7. COUNT VIII — INTENTIONAL INFLICTION OF EMOTIONAL DISTRESS (IIED): Under Minnesota law, IIED requires extreme and outrageous conduct that is intentional or reckless, causing severe emotional distress. The court found the alleged conduct — 52-hour deprivation of food, water, and sanitation from a mentally ill detainee, mocking him as he begged for necessities, and directing deprivation as punishment — plausibly satisfies the 'extreme and outrageous' standard. Floden's alleged direct direction of the deprivation states a claim against him. The County can be held vicariously liable for its employees' torts. However, IIED is dismissed against Sheriff Fitzgibbons and Administrator Carlson because the complaint does not allege they were present for or personally directed the tortious conduct — they learned of it after the fact.

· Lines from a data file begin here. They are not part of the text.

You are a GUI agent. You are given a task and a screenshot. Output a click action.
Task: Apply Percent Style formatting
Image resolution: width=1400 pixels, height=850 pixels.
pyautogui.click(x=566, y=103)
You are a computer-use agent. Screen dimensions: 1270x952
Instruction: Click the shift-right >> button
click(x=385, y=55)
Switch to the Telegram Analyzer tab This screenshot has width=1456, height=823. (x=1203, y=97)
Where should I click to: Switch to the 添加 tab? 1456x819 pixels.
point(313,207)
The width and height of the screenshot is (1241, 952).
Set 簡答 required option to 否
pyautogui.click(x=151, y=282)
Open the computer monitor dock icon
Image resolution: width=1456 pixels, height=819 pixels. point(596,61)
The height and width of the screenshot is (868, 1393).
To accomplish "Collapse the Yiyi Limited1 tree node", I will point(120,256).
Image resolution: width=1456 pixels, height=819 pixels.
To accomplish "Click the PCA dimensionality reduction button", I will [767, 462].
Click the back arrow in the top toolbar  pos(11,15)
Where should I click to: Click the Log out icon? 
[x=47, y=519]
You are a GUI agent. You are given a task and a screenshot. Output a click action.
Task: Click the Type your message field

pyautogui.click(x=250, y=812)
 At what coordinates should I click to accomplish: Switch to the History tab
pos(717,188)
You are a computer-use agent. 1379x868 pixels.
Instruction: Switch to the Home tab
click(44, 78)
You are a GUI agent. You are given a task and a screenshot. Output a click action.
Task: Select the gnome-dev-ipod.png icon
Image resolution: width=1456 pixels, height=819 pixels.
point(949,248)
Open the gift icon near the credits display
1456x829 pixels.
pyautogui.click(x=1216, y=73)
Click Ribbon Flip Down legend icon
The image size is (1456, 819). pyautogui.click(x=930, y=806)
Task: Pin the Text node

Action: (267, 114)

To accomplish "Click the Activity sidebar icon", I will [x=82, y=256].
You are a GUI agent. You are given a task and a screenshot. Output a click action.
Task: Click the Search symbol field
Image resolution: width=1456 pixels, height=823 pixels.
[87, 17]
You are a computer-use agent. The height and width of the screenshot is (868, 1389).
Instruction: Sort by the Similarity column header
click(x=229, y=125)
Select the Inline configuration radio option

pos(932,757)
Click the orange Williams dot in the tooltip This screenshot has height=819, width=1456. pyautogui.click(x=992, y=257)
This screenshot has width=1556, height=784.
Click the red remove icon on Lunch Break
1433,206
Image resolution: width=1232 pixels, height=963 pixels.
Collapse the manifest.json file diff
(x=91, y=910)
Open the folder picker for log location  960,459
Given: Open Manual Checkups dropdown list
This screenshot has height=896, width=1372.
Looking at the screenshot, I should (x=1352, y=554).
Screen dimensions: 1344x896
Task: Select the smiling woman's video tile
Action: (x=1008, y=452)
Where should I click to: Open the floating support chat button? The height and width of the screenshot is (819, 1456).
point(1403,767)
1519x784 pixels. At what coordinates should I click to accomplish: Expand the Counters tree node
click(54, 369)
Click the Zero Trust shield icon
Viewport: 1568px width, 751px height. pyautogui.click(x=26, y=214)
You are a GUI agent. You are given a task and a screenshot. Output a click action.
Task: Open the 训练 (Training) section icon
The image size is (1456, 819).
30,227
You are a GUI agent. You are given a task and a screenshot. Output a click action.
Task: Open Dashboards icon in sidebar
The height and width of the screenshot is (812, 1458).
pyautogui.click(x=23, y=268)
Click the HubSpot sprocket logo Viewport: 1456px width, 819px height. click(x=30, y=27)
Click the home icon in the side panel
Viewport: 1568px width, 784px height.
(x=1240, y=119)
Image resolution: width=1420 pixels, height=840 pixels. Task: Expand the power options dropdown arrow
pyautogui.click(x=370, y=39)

SUMMARY OF DISPOSITION: — Count I: Dismissed as to all individual defendants (qualified immunity); survives against Otter Tail County. — Count II: Survives against all defendants. — Count III: Dismissed (no private right of action under Minnesota Constitution). — Count IV: Survives against County Defendants. — Counts V and VI: Survive against County Defendants. — Count VII (negligence): Survives against all defendants. — Count VIII (IIED): Dismissed as to Fitzgibbons and Carlson; survives against all other defendants.

Reviewer note from the AI+
The opinion is detailed and largely clear. One minor uncertainty: the Order's numbering of the dismissed IIED claim references 'Count VII' in the final order paragraph but the body of the opinion discusses IIED as Count VIII; the final ORDER paragraph references 'Count VII' for the IIED dismissal as to Fitzgibbons and Carlson. This appears to be a typographical inconsistency in the opinion itself (the complaint's Count VIII is IIED and Count VII is negligence, per the body of the opinion). The summary follows the body text designations (IIED = Count VIII, negligence = Count VII), which appear correct based on context. Reviewer should confirm the claim numbering against the original complaint if precision is critical.